Because I feel invisible almost all of the time.
It's been some time since that dinner, the work I have done the last several years helps me to know that this sense of being invisible is not my truth. It also helped going into National Infertility Awareness Week and my #MoreThan1in8 project and connecting with so many of my fellow warriors. But, it was scary knowing the dreaded Mother's Day was just around the corner.
The day of what feels like true disappearance from this world for a woman like me.
But this year, Mother's Day was different, for a couple of reasons.
- I reclaimed the day by giving myself permission to celebrate it myself.
- I felt more seen and loved well through it than ever before.
I received cards in the mail, texts and gifts from friends and more Facebook messages than I ever imagined. Many of these things coming from people who I never even realized were watching my journey at all, let alone cared about it.

**Data supplied:**
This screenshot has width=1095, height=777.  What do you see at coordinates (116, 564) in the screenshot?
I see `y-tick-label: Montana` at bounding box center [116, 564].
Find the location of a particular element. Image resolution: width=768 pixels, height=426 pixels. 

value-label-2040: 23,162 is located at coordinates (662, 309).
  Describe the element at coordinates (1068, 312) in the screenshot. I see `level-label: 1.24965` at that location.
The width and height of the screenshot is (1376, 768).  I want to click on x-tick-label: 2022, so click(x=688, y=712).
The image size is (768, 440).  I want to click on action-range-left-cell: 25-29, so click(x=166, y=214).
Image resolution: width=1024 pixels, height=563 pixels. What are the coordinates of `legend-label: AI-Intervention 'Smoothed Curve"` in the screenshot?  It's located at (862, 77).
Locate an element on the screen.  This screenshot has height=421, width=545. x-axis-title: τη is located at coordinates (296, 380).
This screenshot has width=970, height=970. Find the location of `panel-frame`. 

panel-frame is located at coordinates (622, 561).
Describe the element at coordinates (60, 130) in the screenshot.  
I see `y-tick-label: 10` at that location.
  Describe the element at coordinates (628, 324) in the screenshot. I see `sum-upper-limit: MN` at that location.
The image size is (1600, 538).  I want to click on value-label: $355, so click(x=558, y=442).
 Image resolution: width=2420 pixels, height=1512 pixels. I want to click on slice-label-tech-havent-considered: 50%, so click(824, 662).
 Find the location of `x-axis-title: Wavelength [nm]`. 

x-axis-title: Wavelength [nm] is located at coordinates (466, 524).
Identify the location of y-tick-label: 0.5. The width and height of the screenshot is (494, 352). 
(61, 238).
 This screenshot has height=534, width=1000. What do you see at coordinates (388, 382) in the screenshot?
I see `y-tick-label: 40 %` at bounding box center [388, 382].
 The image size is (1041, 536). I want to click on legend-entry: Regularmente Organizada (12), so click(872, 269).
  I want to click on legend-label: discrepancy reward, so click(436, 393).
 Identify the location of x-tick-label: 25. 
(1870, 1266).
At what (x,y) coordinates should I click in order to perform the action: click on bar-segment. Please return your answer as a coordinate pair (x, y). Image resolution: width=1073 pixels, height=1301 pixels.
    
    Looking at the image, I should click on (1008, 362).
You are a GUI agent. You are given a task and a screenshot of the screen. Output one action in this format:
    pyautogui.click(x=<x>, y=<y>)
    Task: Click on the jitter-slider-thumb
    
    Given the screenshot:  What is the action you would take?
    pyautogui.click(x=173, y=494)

**Required tasks:**
1: From the Mother's Day passage, list everything the writer reports receiving.
2: Copy the Mother's Day passage word for word, between "Because I feel" and "woman like me.", inclusive.
3: Write what comes next in the Mother's Day passage, starting after its final sentence.
The items on this page play no part in the work here.

**Expected outputs:**
1:
- cards in the mail
- texts
- gifts from friends
- Facebook messages

2:
Because I feel invisible almost all of the time.
It's been some time since that dinner, the work I have done the last several years helps me to know that this sense of being invisible is not my truth. It also helped going into National Infertility Awareness Week and my #MoreThan1in8 project and connecting with so many of my fellow warriors. But, it was scary knowing the dreaded Mother's Day was just around the corner.
The day of what feels like true disappearance from this world for a woman like me.

3:
I was a mother seen.
Because I speak my truth and own my story, sometimes to the dismay, disapproval and discernment of others, there is no choice but to know I exist.
I know my story is sad, I know it makes you uncomfortable and I know some wish I'd just stop already.
What I know now, several years into thriving, is that your denial, or perception, of my story does not change my truth.
I am seen. I am known. I am loved.
I am helping.
I am helping because I will make sure you feel seen, known and loved too.